Work to be completed:
Extract, from the records beneath this instruction, each line that contains the word "Given".

Entries provided:
--- START ---
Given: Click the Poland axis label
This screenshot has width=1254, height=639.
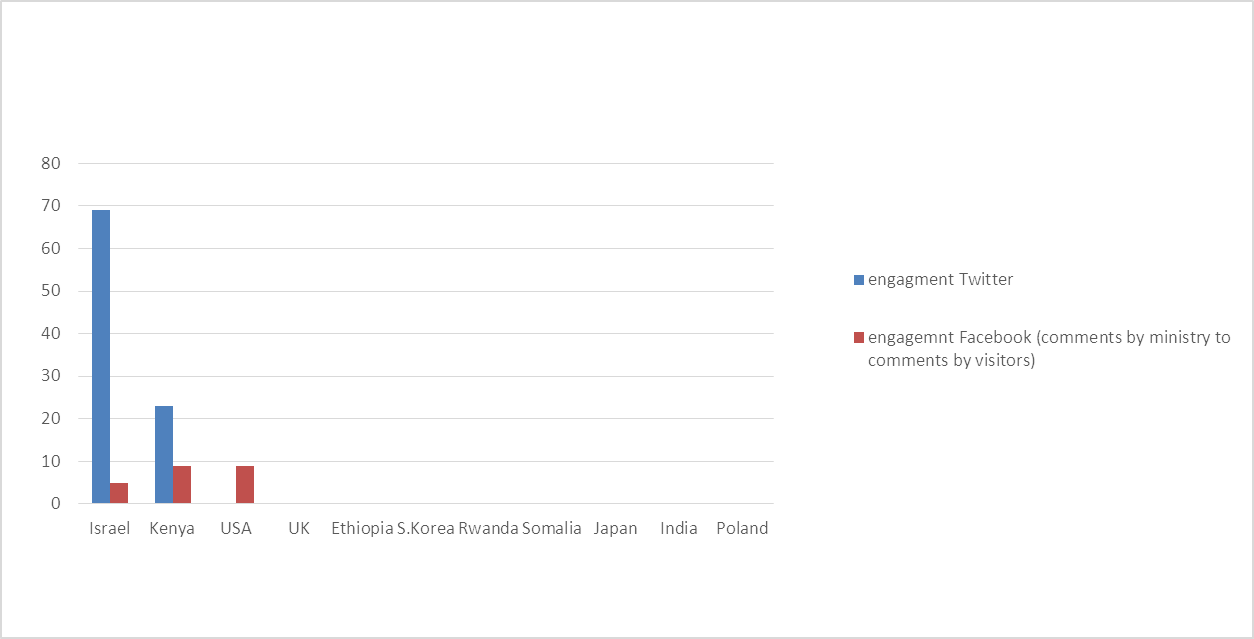Looking at the screenshot, I should pos(742,528).
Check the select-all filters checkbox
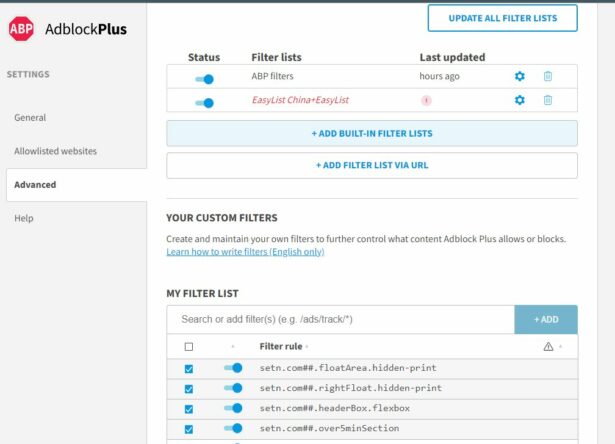 (189, 347)
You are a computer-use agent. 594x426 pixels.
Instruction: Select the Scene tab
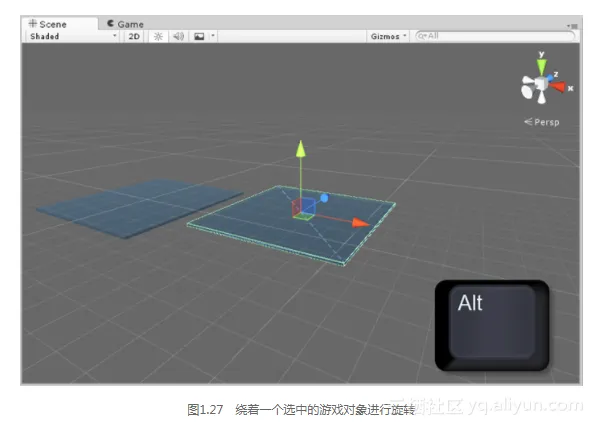(x=48, y=24)
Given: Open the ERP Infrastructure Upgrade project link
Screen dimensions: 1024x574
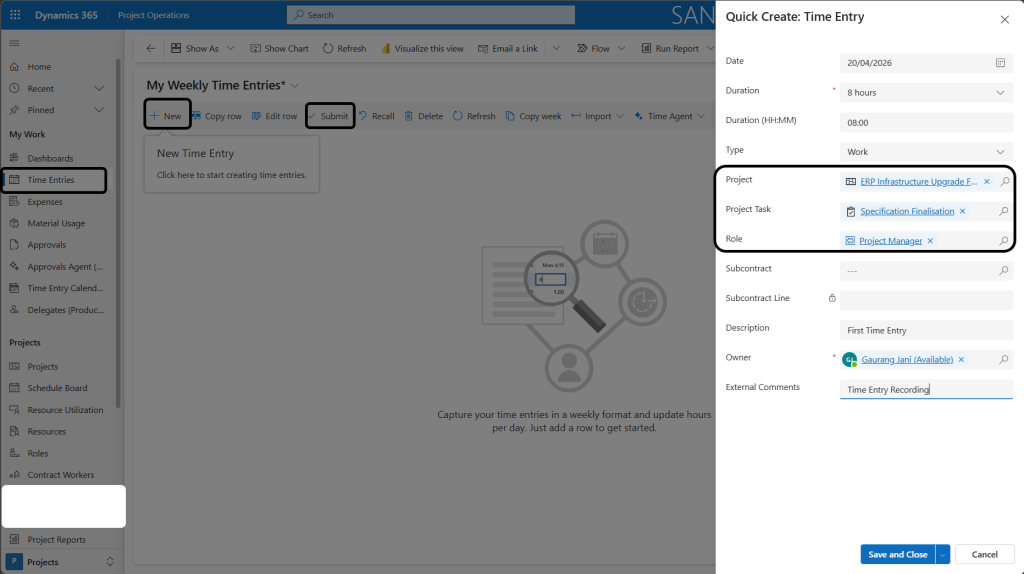Looking at the screenshot, I should [x=918, y=182].
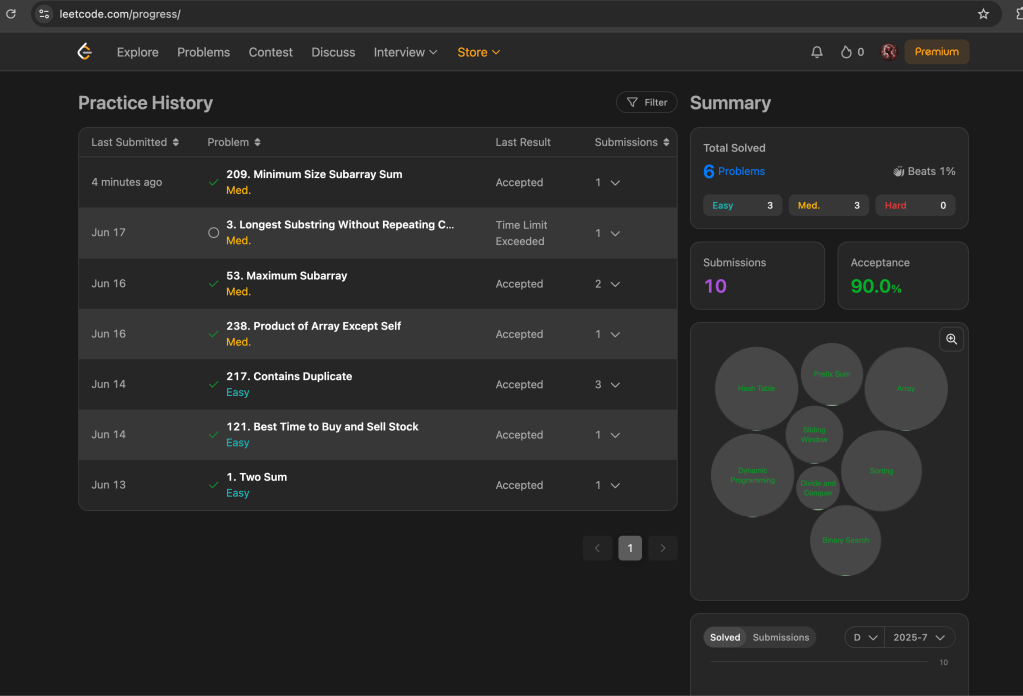Click the site info icon in address bar

[x=44, y=14]
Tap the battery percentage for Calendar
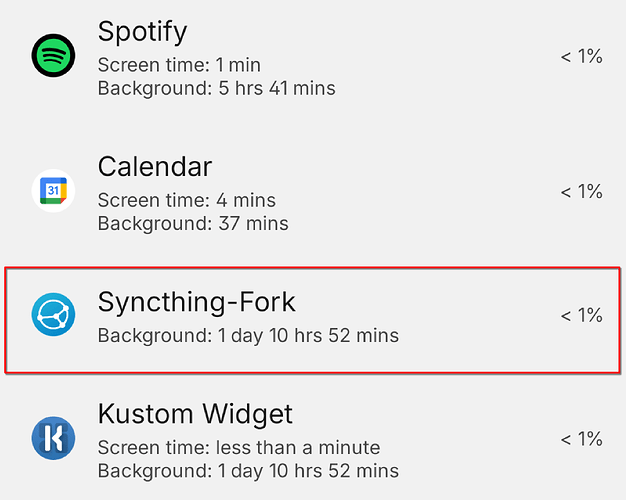The image size is (626, 500). (x=581, y=191)
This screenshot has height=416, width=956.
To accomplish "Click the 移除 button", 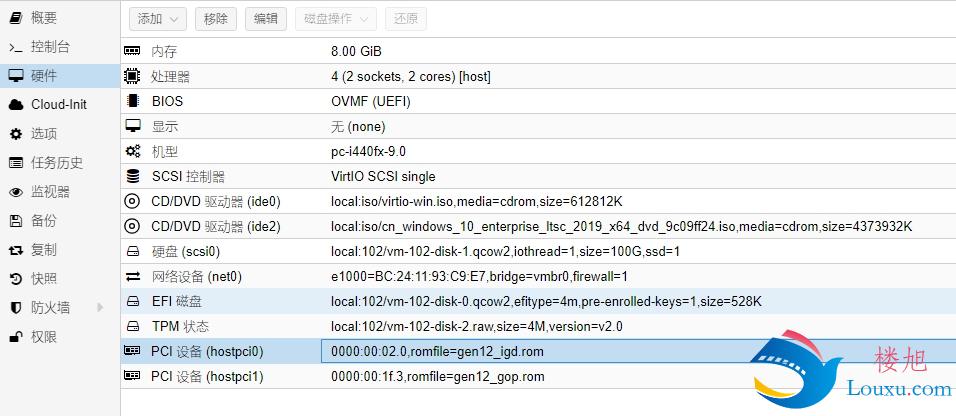I will [216, 19].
--- END ---
Written solution:
Given: Click the Poland axis label
Given: Open the ERP Infrastructure Upgrade project link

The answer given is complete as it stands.